Having defined the ideal organizational form, Mr. Hubbard next provides the specific administrative policies upon which that form functions. These administrative policies are contained in a set of reference texts known as the Organization Executive Course (OEC). The OEC Volumes provide the theory and particulars of every working facet in an organization—from hiring personnel to the ethical conduct of employees, from promotion to quality control and more. In fact, there is a volume corresponding to each division of the Org Board, describing the exact operations and functions of that division.
In additional volumes known as The Management Series, Mr. Hubbard provides all an executive need know on the subject of how to manage an organization. Included therein: how to organize, how to function as an executive, how to establish, how to handle personnel and even the art of public relations. Thus, the OEC Volumes provide the policies by which one runs an organization, while The Management Series provides the policies by which organizations are managed.

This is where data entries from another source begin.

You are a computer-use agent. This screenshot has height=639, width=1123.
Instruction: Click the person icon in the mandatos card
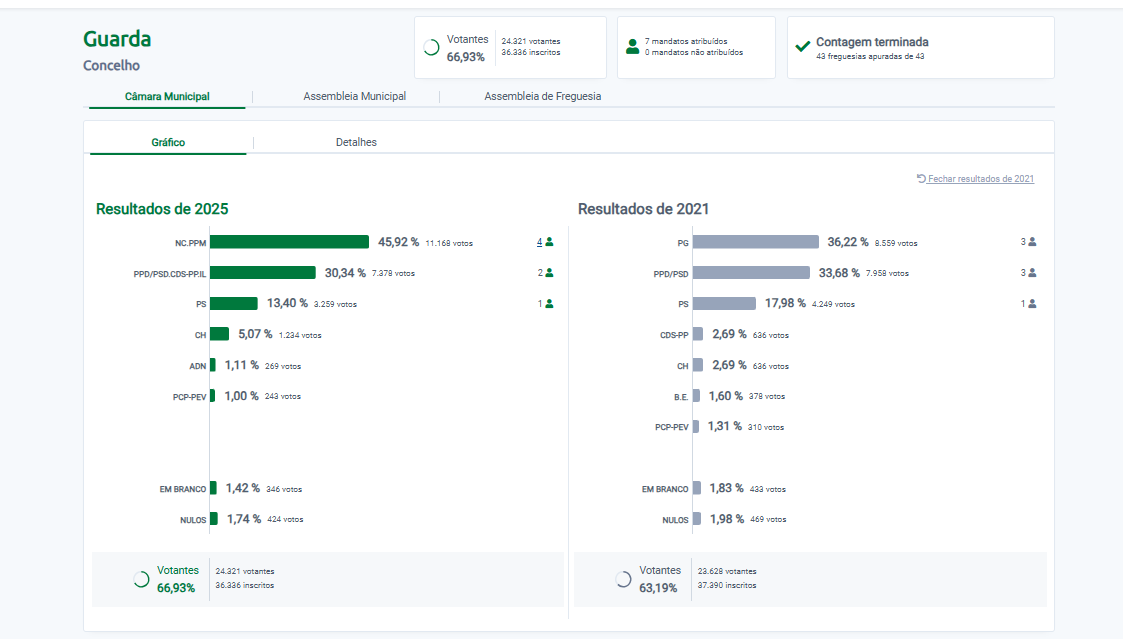[632, 47]
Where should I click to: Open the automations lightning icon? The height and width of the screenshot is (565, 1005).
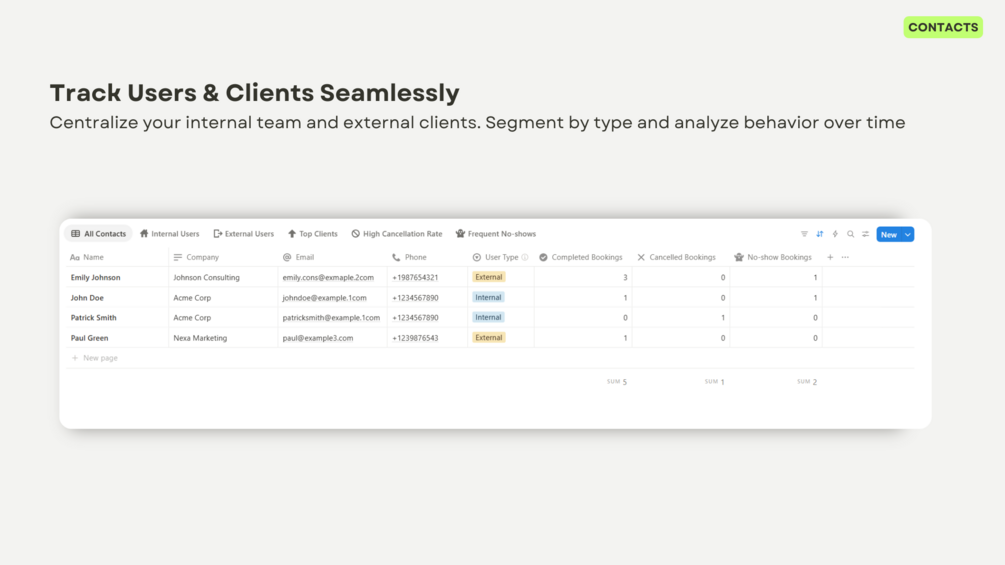point(835,234)
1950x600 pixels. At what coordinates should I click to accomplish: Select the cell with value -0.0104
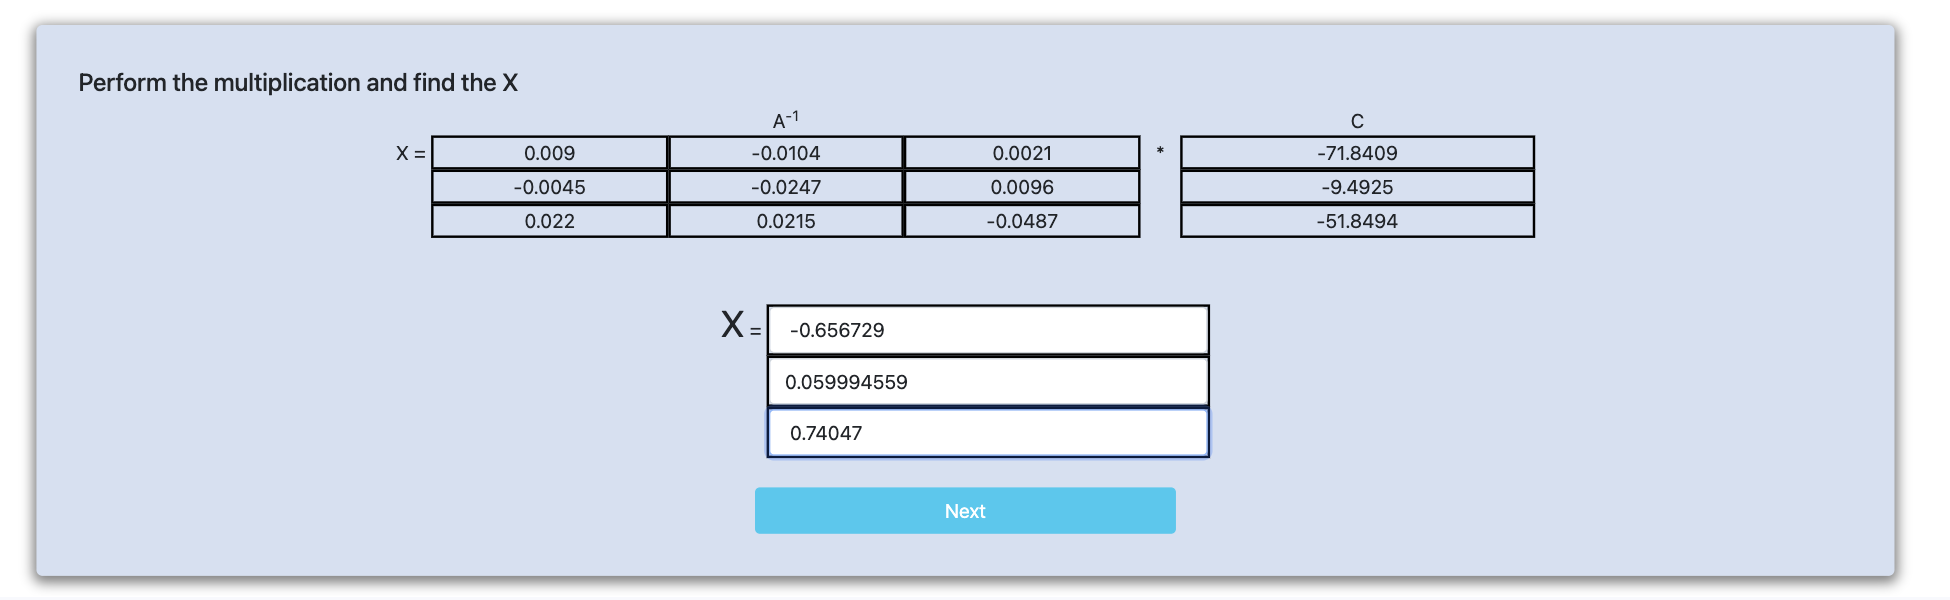point(786,153)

Among the principles found in these policies is the very key Conditions of Existence, which Mr. Hubbard defined in terms of the degrees of success or survival. The basic concept is vaguely known to the astute administrator who speaks in terms of “corporate health.” But whereas the idea of corporate health implies only two states—good or bad—and offers no precise means of improving that health, L. Ron Hubbard provides a great deal more. Specifically, Mr. Hubbard analyzed the various degrees of survival—from a non-existence state to a dangerous situation, to a condition of emergency to one of normal, affluence and power. Moreover, he has spelled out the necessary Condition Formulas, or actions, one must take for the improvement of any condition. That is, by simply performing the outlined steps, one rises through each condition to the next until one’s organization is indeed thriving.